Depois de ser a melhor defesa do Brasileiro de 2019, treinador bancou mudanças, improvisações e ganhou confiança do elenco

Coragem é a palavra que Fernando Diniz mais pede ao seu elenco. Mantra dos treinamentos e das conversas pré-jogo, por vezes registradas pelo próprio São Paulo, a palavra deu o tom do Tricolor na vitória por 2 a 1 do último domingo sobre o Corinthians, simbolizada pela dupla de zaga.

O primeiro corajoso, é claro, foi o próprio Diniz. Mesmo com a melhor defesa do ano passado cujos pilares eram Arboleda e Bruno Alves, o comandante bancou uma mudança após a eliminação para o Mirassol e o começo ruim no Brasileiro.

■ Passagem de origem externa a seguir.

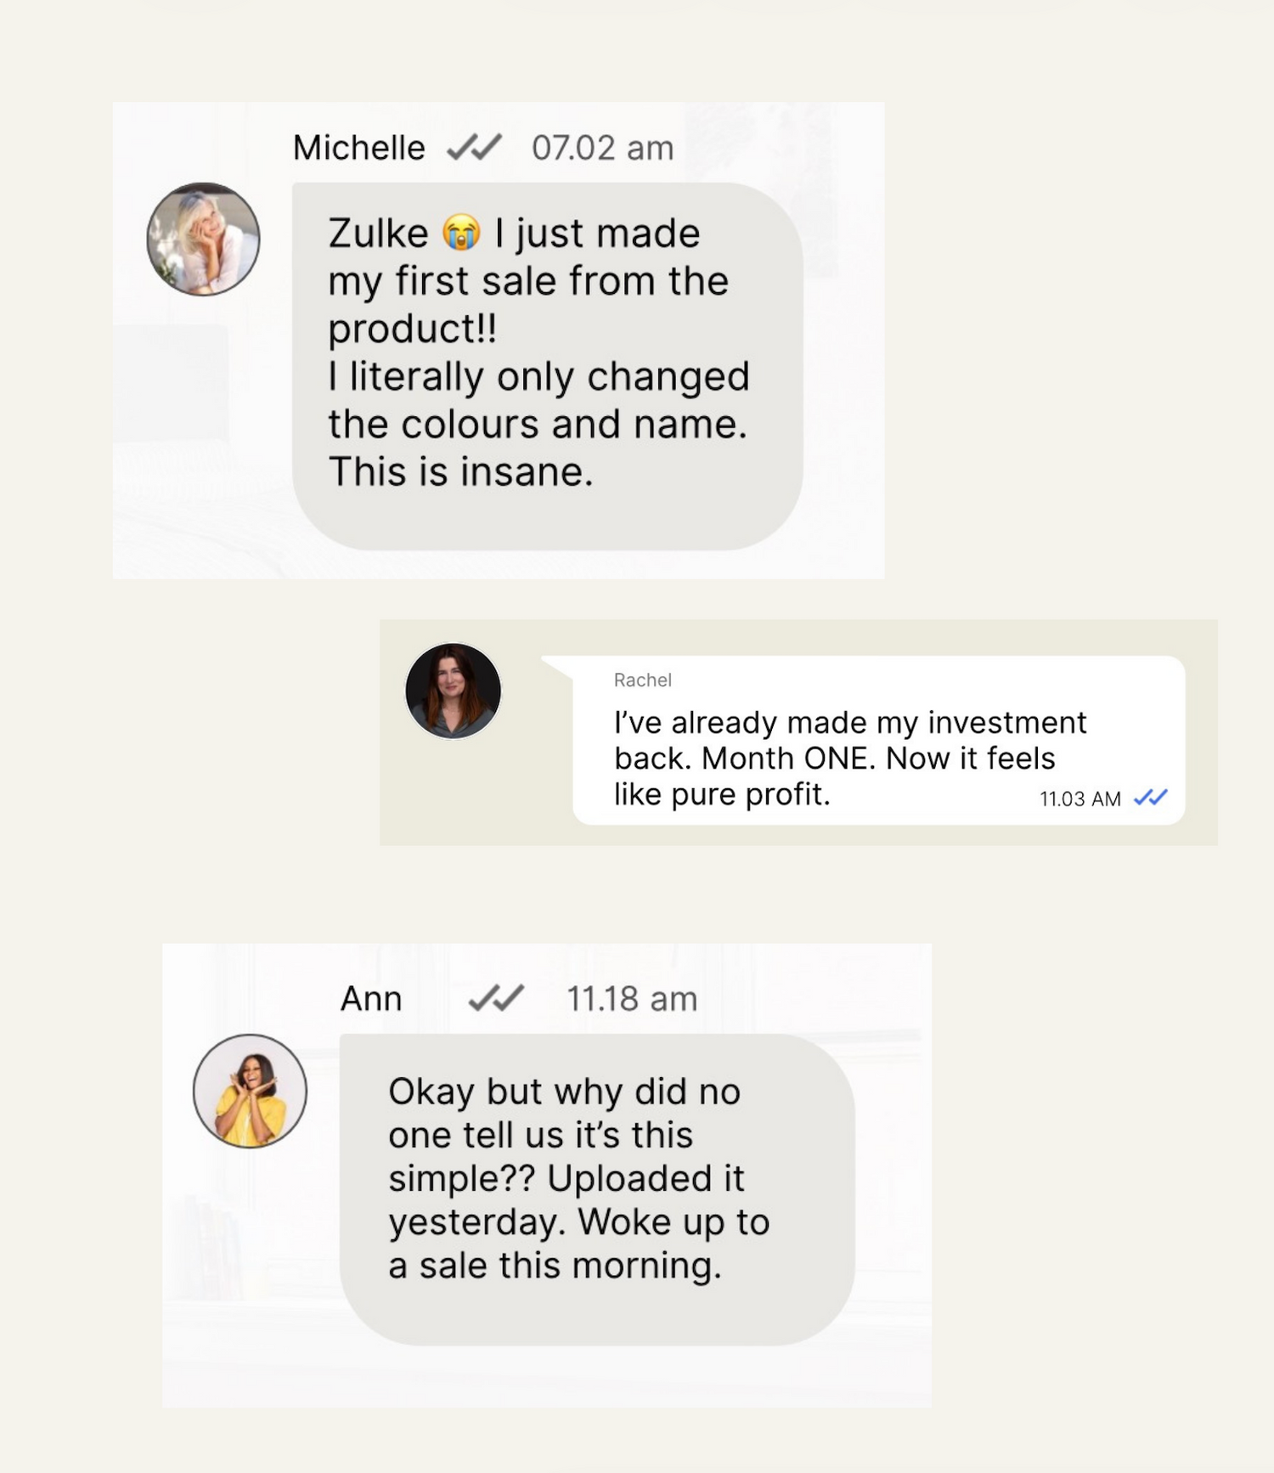The image size is (1274, 1473).
Task: Click "a sale this morning." line in Ann's bubble
Action: coord(555,1266)
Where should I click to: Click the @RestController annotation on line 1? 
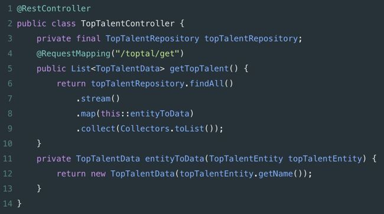pos(54,9)
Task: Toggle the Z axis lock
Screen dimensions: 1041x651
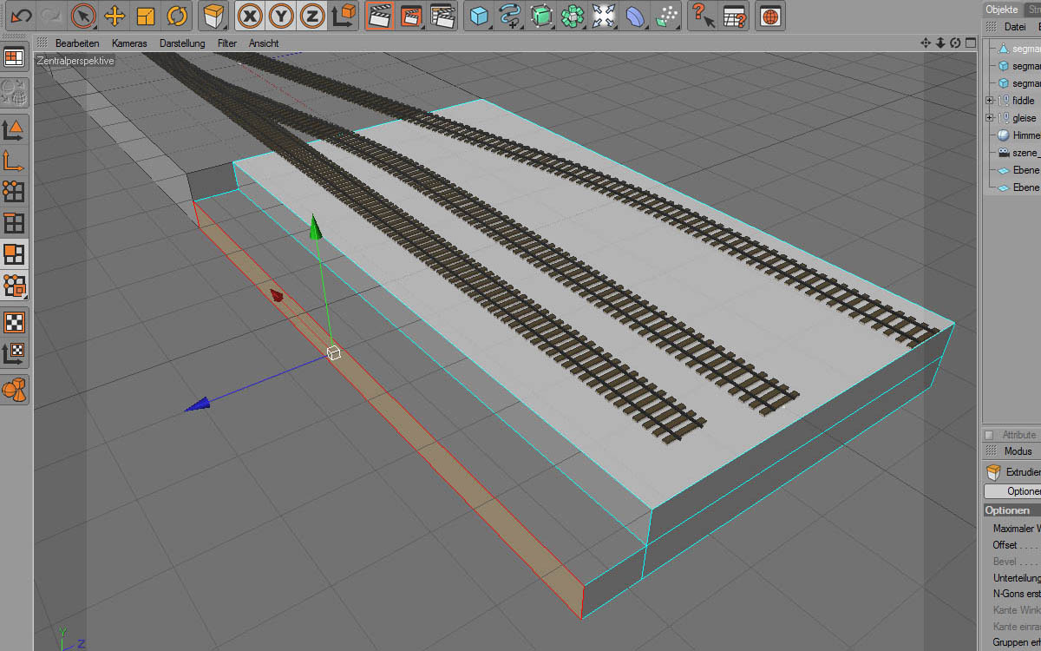Action: click(x=312, y=16)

Viu em Diego Costa, volante na Copinha de 2019, a capacidade necessária para jogar bem com a bola e ser combativo sem ela. Já Léo, lateral esquerdo e opção para Reinaldo desde que chegou, ganhou a chance de ser o companheiro do jovem no miolo de zaga.

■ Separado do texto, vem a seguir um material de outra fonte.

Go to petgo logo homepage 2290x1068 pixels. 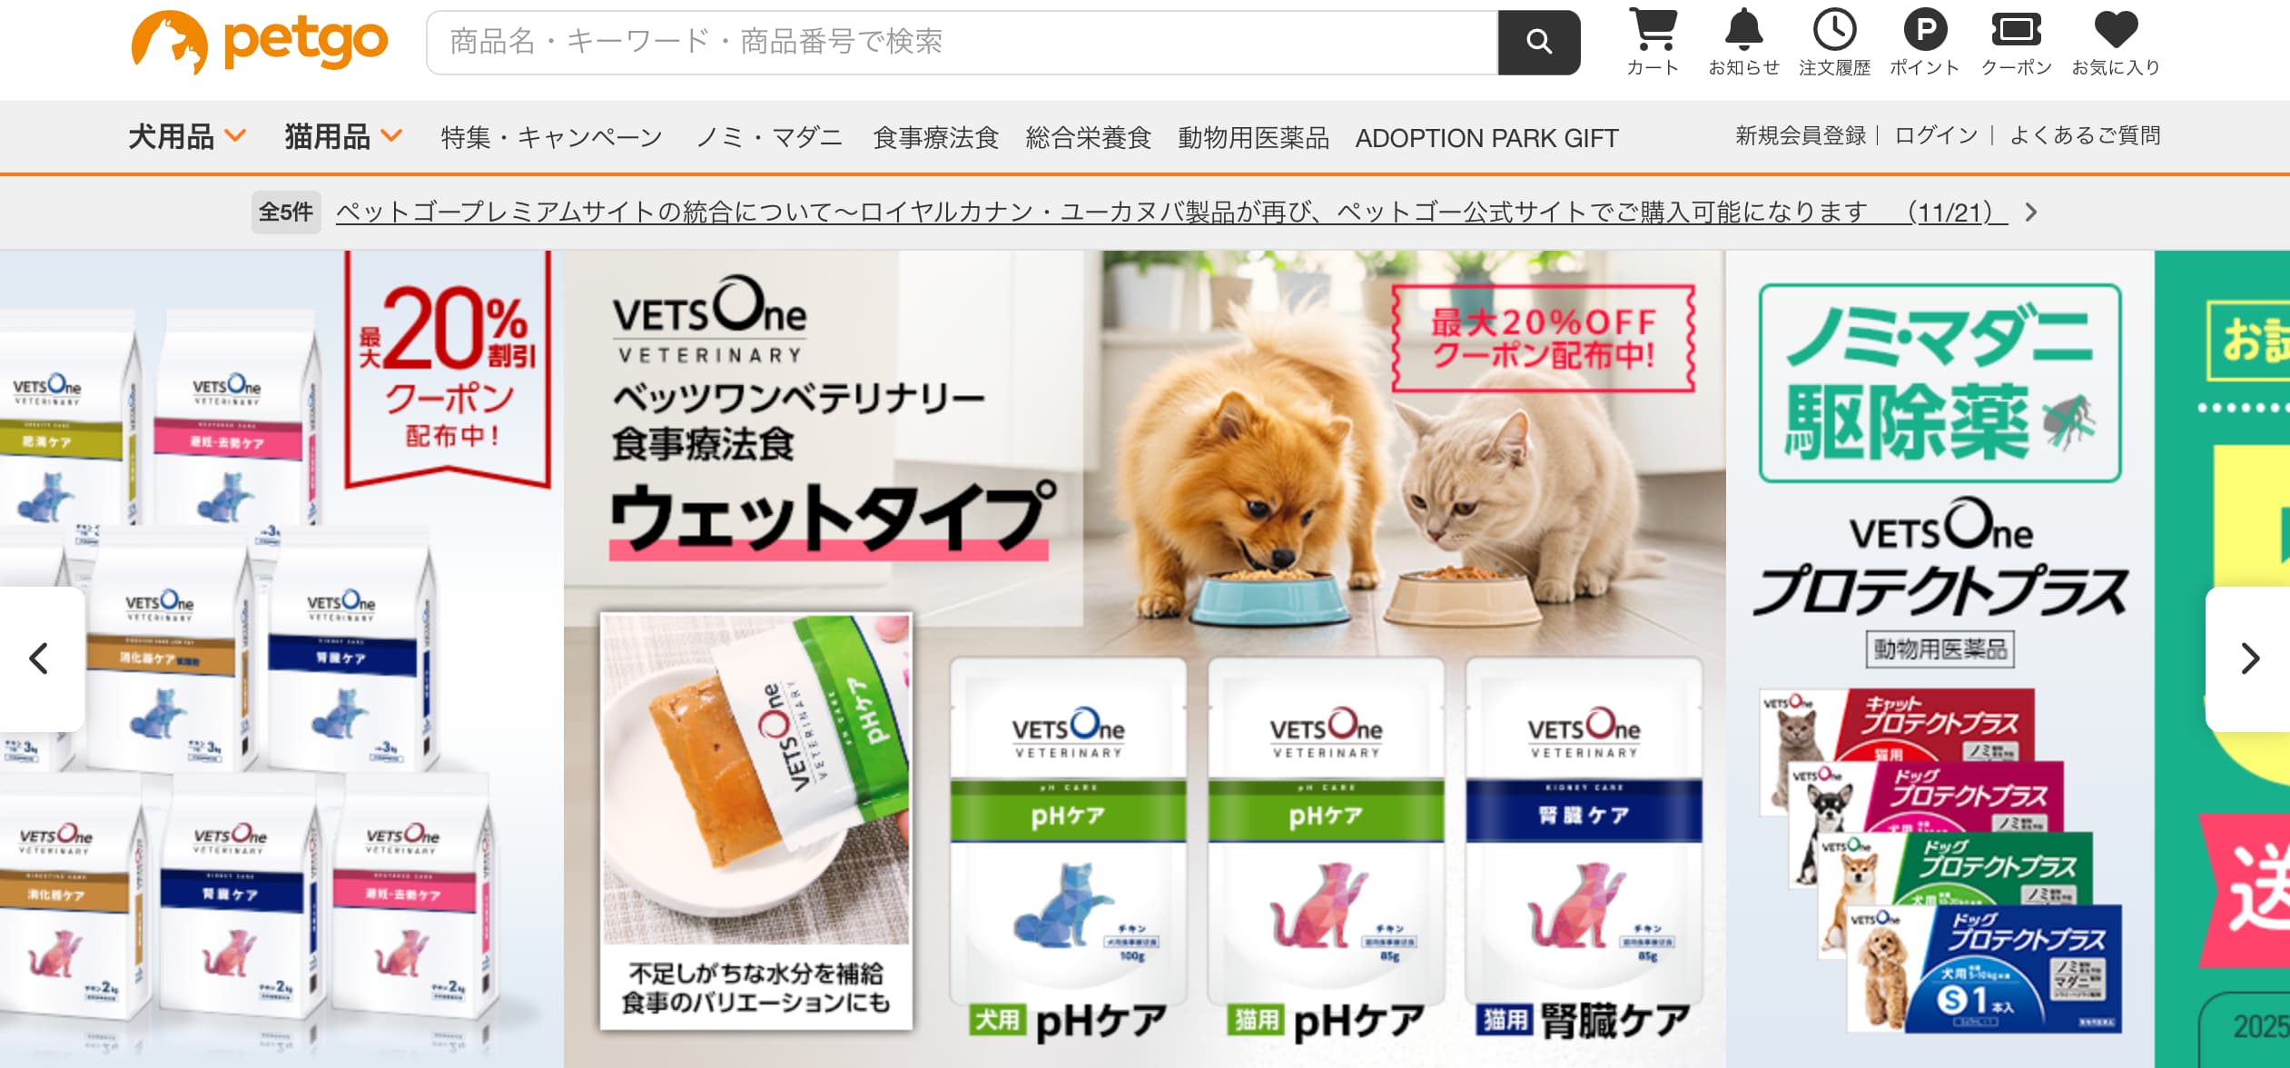coord(260,42)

Ou seja, Diniz, no momento de maior pressão desde que chegou ao São Paulo, optou por sacar dois nomes com moral na visão do torcedor e donos de boas atuações para colocar apostas e acreditar em um esquema de jogo. Coragem que já lhe rendeu três vitórias seguidas.

Cientes da pressão sobre o treinador, tanto Diego quanto Léo mostraram total concentração nos jogos. O primeiro, cria da base, treinou seguidas vezes o melhor movimento para ajudar no balanço defensivo.

O segundo, acostumado à lateral, viu vídeos de Alaba e Fernandinho para saber como utilizar da melhor maneira a característica elogiada pelo treinador: o passe para quebrar linhas.

Antes do clássico ainda houve pressão de conselheiros no clube para que ao menos Bruno Alves fosse escalado, com o temor do que Jô poderia fazer com uma dupla de zaga que não é formada por zagueiros.

Em campo, porém, os dois seguiram em bom nível. Diego ganhou vários duelos de Jô e ainda motivou um post do clube nas redes sociais, reclamando de um soco do corinthiano no jovem. Léo, por sua vez, iniciou a jogada do gol dando um passe na intermediária adversária já nos acréscimos. Coragem.